Chi scrive il software che costruirà case, ponti e impianti elettrici non sarà più un essere umano con un titolo di studio e una tuta blu. Delle due l’una: o l’operaio formato dall’Alleanza diventerà un supervisore di un processo che non capisce fino in fondo, oppure guarderà da lontano mentre i nuovi modelli Gemini — quelli che gli aggiornamenti IA di luglio 2026 definiscono più veloci, creativi e connessi a strumenti musicali e video — si prendono anche il lavoro intellettuale di chi quel lavoro lo immaginava.

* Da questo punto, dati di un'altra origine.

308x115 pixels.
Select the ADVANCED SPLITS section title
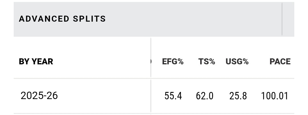click(62, 19)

Demis Hassabis ha parlato di un momento critico nella storia e la sua visione per questo passaggio non lascia spazio a letture tranquille: l’accelerazione è voluta, cercata, finanziata. L’Alleanza per i mestieri non è un contropiano. È un paracadute a bassa quota: quando il robot sarà così economico da rendere insostenibile la paga oraria di un saldatore, l’azienda potrà dire di averci provato. Di aver formato, di aver costruito pipeline, di aver dato opportunità.

Cosa resta da proteggere

La domanda secca è se esista uno spazio per il lavoro umano qualificato in un mondo dove i modelli di ragionamento incarnato imparano a riparare, costruire e decidere più in fretta di un apprendista. Forse sì, ma assomiglierà sempre meno al mestiere tramandato in officina e sempre più a un’interfaccia tra uomo e flotta di robot. Serviranno persone che sappiano negoziare con l’intelligenza artificiale, non che sappiano avvitare un bullone meglio di lei. E quelle persone non escono dai corsi sponsorizzati dall’Alleanza: escono da un ripensamento radicale di cosa significhi “competenza”.

Nei prossimi mesi occhi puntati su ATLAS: quando i dati di quello studio inizieranno a mostrare le prime correlazioni tra uso dell’IA e sostituzione di mansioni, il dibattito smetterà di essere filosofico. Diventerà una questione di busta paga. E a quel punto Google avrà già pronta la prossima iterazione di Gemini Spark, probabilmente capace di gestire la tua agenda, i tuoi acquisti e la manutenzione della tua caldaia. Senza bisogno di chiamare nessuno.